▶ Assigned task
An exact copy of all the entries is what is needed here.

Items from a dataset

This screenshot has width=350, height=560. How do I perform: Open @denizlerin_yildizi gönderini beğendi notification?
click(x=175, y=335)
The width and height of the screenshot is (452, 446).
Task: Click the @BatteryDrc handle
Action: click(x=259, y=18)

▶ Answer to the exercise
This screenshot has width=350, height=560. How do I perform: Open @denizlerin_yildizi gönderini beğendi notification?
click(x=175, y=335)
The width and height of the screenshot is (452, 446).
Task: Click the @BatteryDrc handle
Action: click(x=259, y=18)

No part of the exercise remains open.